◆ Exercise data
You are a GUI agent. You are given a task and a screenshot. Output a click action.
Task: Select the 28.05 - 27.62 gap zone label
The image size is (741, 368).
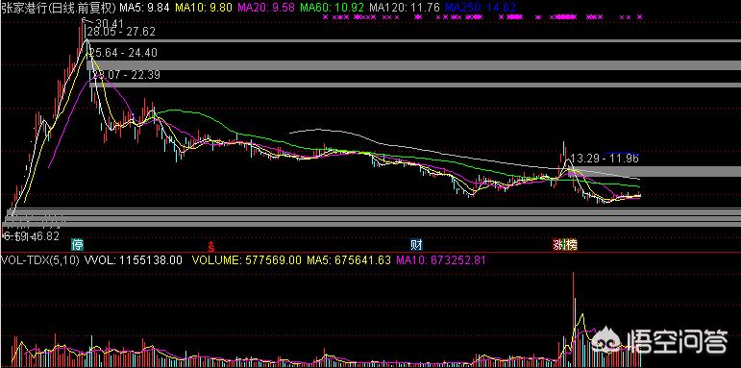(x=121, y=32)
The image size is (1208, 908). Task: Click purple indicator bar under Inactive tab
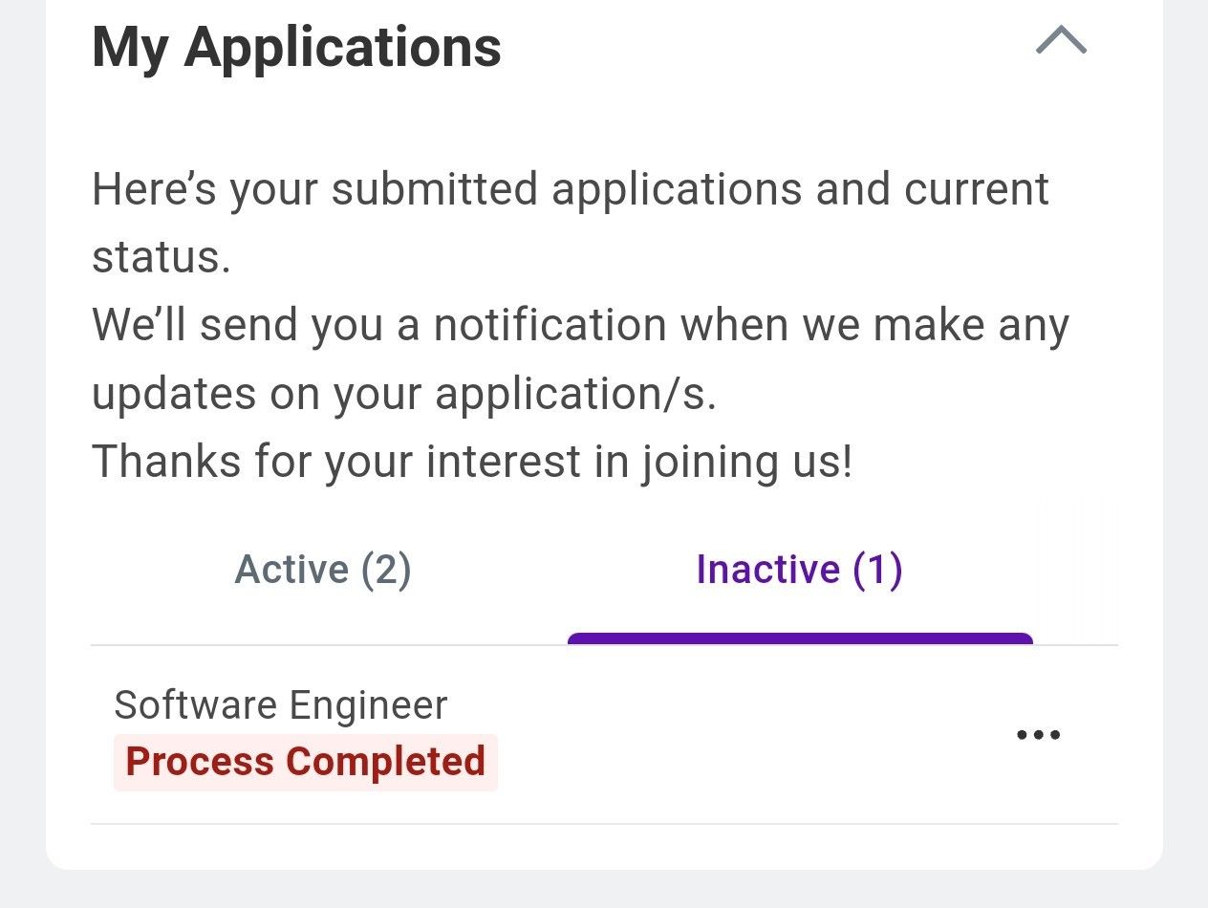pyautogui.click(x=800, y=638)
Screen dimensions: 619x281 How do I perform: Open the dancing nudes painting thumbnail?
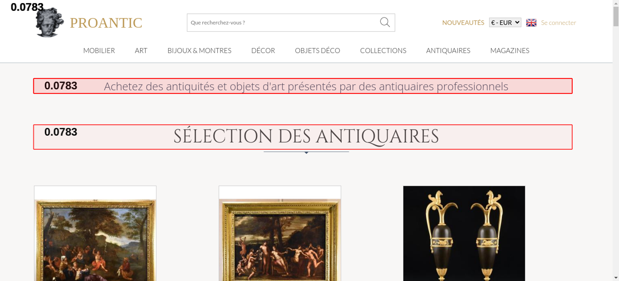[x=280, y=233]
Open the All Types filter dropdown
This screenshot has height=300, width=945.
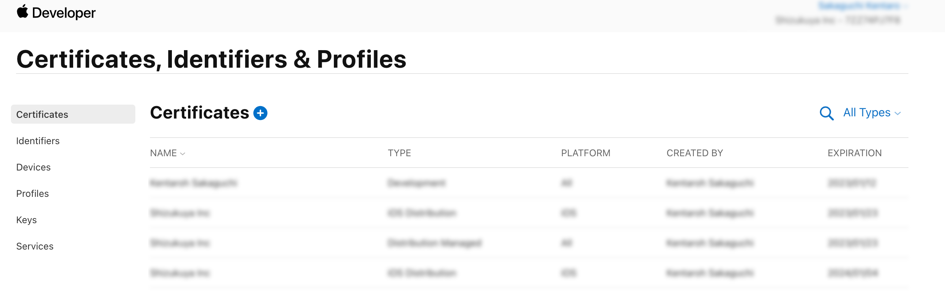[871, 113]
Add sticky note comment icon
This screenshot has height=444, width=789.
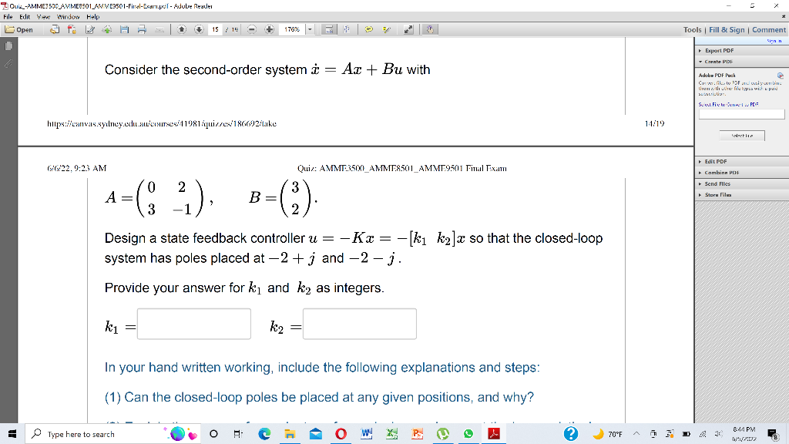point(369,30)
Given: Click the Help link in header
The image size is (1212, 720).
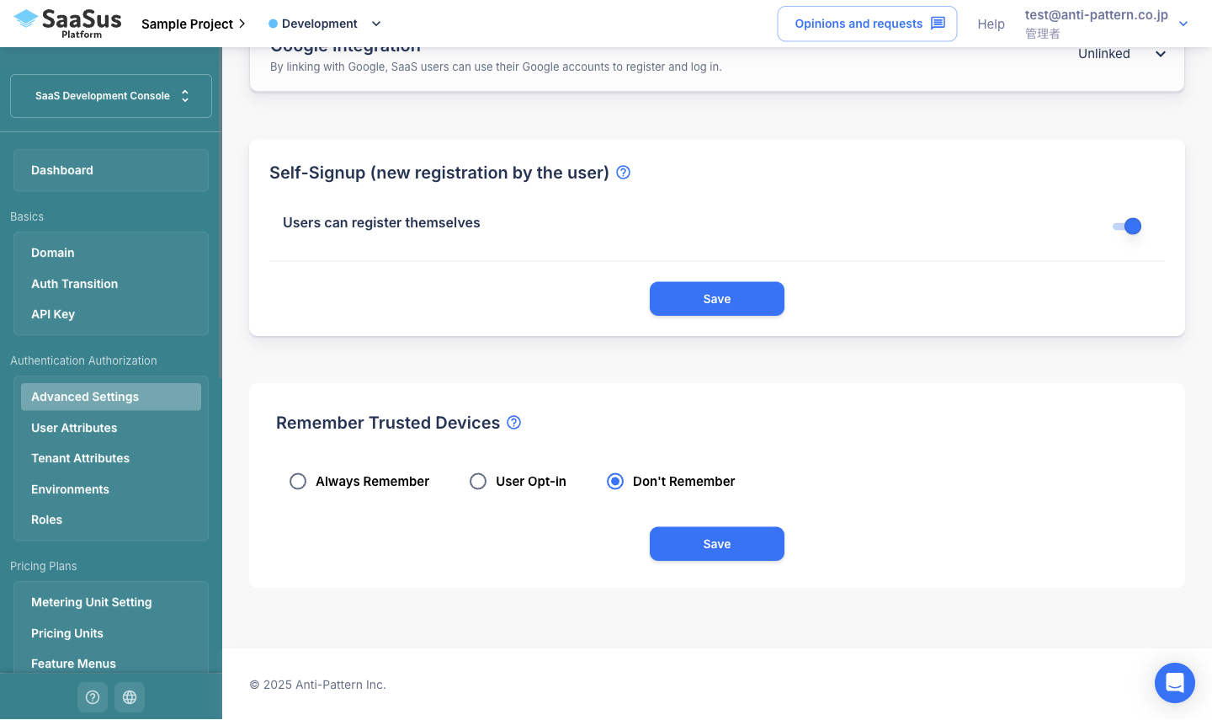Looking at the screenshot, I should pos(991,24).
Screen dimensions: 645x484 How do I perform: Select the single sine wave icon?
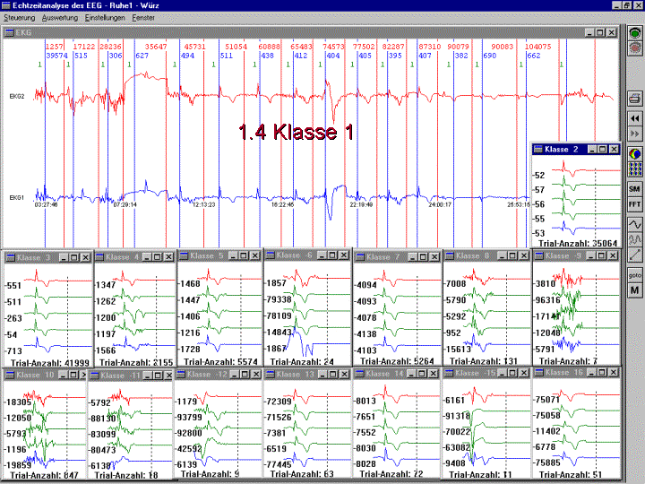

◆ What the task requires
Print the data exactly from the line that contains "Given: Click the Help link in header" through the end of the data, including both ends. Leave the pictures out.

◆ Full output
Given: Click the Help link in header
The image size is (1212, 720).
Looking at the screenshot, I should pos(991,24).
Screen dimensions: 645x484 How do I perform: Select the single sine wave icon?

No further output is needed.